Akbank Coca-Cola’nın üstüne bastı

DÜNYA Kupası’nın bitmesine az kaldı. Bu yazıyı yazarken Dünya Kupası’nda hayatta kalan takım sayısı altıya inmişti. Almanya, İtalya, Brezilya, İngiltere, Portekiz ve Fransa.

Hemen gidip TNS Piar’ın daha turnuva başlamadan yaptığı araştırmaya bakalım. Türkler olarak Brezilya ve Almanya’ya daha fazla şans tanıyor ve kupayı onların almasını istiyorduk. En azından şu ana kadar, ne Almanya ne Brezilya yüzümüzü kara çıkardı.

İtalya ya da İngiltere şampiyon olursa üzüleceğiz gibi... Fransa’nın şampiyonluğunda ise karaları bağlayabiliriz.

Hemen hemen tüm maçları izledim. İlk tur hariç, Kanal 1’in teknik hatalarına ve "futbolstar" yarışmasından ekrana zıplattığını sandığım işkenceci yorumcusuna rağmen maçlar tam bir futbol ziyafeti oldu.

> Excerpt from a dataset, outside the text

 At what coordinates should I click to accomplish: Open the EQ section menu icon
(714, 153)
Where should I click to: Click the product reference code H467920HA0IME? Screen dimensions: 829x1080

Daha önce de yazdığım gibi Türkiye’de dünya kupasından markasına en büyük mesaj transferini Akbank yaptı.

Hatta kampanyasının başarısıyla Akbank, Coca-Cola’nın dünya kupası iletişiminin üzerine bile bastı. Geçen hafta Akbank’ın başarılı Genel Müdür Yardımcısı Hayri Çulhacı ile "yenilikçi güç" kampanyası üzerine sohbet ettik. Çulhacı, "Yönetim kurulumuz bizi cesaretlendirmeseydi asla bu filmi çekemezdik" diyor. Yapım da dahil yaklaşık 3 milyon dolarlık bir yatırım yapmışlar. Sonuçtan çok memnunlar.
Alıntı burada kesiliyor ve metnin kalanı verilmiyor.